So I’ve come to a decision about my Colour Diary… I’m going to stop.
Basically, it’s time to move on. I have been keeping my colour diary for nearly 2 years now. Every day. 9 colours. That’s approx 5,500 colours. But now, I am finding that there just aren’t enough colours that differ this far down the line to those that have gone before. Most of my entries now are a snapshot of something where I see an impactful colour in situ.
When I had my tutorial with Les we talked about the colour journey I had made from St Paul’s to Tate Modern. https://ameliawilsonblog.com/2014/04/20/sampling-views/ We discussed how moving outside into ‘journeys’ is a way to extend, expand and refresh my colour diary. This could be an entire body of work in itself. Hockney did work over and over again in a given location – watching how the light changed the colours in the environment.
The colour diary needs to move on because I was pointing out that, after 2 years, the colours are becoming rather ‘samey’ as nothing much happens or changes. But on a day out, the colours change dramatically because my environment changes. Emotions will still play a part in the colours I note, but I am looking at an expanded environment through which to express those emotions.

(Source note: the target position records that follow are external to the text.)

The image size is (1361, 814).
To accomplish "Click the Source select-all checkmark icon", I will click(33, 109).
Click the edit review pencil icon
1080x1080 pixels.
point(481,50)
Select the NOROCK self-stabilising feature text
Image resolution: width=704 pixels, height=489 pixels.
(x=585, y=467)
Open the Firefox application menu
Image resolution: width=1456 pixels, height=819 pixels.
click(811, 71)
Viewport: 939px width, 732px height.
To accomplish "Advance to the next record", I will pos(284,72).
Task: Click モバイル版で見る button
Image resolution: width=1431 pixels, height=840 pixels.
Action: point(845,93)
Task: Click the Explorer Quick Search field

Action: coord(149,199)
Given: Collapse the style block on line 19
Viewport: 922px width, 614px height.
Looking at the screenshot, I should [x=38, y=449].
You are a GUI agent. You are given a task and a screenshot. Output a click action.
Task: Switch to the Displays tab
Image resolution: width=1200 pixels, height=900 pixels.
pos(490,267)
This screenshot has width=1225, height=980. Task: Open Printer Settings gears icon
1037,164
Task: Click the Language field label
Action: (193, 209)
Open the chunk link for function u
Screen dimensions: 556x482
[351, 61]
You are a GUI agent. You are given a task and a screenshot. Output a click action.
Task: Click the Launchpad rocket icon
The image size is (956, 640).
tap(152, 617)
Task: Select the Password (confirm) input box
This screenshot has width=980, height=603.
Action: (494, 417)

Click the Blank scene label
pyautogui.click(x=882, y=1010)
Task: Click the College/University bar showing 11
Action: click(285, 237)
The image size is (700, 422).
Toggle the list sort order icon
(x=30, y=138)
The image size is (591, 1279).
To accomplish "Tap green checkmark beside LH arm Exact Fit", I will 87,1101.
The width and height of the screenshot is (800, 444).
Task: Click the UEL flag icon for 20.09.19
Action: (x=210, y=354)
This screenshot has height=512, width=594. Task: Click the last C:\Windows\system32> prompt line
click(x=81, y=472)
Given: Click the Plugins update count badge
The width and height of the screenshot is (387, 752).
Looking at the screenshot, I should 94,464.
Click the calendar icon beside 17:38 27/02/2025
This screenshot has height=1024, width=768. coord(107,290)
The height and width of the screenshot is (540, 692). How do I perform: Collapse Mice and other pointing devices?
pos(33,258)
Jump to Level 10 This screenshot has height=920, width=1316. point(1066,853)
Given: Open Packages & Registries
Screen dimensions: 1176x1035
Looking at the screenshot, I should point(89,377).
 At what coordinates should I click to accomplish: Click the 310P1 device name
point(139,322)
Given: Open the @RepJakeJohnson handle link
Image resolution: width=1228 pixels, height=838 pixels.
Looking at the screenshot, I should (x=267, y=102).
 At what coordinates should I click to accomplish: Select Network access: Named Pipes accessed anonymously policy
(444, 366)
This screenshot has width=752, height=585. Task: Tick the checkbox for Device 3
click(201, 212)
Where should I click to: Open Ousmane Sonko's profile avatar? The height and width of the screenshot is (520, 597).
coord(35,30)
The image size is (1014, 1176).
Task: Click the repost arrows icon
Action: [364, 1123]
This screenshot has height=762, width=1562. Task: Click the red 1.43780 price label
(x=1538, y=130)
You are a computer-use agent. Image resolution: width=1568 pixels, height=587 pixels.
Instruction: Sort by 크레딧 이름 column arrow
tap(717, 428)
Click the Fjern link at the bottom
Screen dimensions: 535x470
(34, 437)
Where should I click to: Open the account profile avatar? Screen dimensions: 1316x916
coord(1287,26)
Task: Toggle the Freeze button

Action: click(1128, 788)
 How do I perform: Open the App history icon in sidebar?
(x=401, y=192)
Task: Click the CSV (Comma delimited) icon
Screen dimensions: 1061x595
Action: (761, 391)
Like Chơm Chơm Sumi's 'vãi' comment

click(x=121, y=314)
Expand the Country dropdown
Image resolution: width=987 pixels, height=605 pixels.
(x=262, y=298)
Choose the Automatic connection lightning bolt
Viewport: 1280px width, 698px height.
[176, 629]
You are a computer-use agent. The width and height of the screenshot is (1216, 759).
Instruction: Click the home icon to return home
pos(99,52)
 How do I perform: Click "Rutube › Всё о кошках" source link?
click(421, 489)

Another body of work would be pixelating such images – such as into a 3×3 pixels image. p.s. I’ve tried this and it doesn’t work how I think Les and I hoped it would. What happens when you condense the image into 9 pixels (and therefore 9 colours) is the pixels are the ‘sum of the parts’ and the colours all become muddied. They don’t look the way you ‘read’ the image – from the highlights and shadows and punctuations of colours. They are an average of an area. They were a disappointing outcome. Particularly in images such as tree bark – where there are similar colours with small areas of brighter colours – these smaller areas of colour disappear and the 3×3 grid appears virtually the same colour.
Les thought my colour journeys were like a story – like a book. The story of a journey, through time and emotions expressed through colour.
I told Les the London trip was good for me because I found new sources of colour. He thought journey was a nice way of dealing with abstraction and it was a nice way into the work – i.e. St Paul’s to Tate Modern – it gives a grounding to the work.
I discussed with Les about the ‘missing’ colours in some of the photos I took – I could SEE purple, but at no point could I get the eyedropper to pick that colour, despite it ‘appearing’ to be present. I said I was very interested in the physiological response to colours that aren’t there – that your eye and brain mix the colours that are really there to make something that isn’t.
Les suggested throwing 2 darts at a map and every 30 secs or 10 steps etc. I look left or right or up or down and take a photograph. The lengths of the pieces will be dictated by the rules I set up. I am using my graphic skills to make fine art. This feels much more rounded for me.
It should not be a random series of photos or where I see something of interest only (although I will continue to capture these things, as I do now), but a journey where I actively do something with a set of rules. (I went to London the Sat after the tutorial and set up walk parameters for the journeys between the places I was to visit – this included step and time photographs on foot, tube and train. I now have several hundred images to organise and develop into sampled colours for journeys).
I set rules, such as 3x round my garden – on the hour, for 3 consecutive hours.
From Kings X to Trafalgar Square – where I took a photo every 50 steps – or count of 50 when I was on the tube.
From Trafalgar Square to the Southbank where I took 4 photos at each 100 step interval (a choice from up/down/behind/left/right).
I could also do journeys in other places you find stripes – such as in the library doing colours A-Z etc.
I intend to try these new colour journeys as small intimate books as well as my thin panel paintings.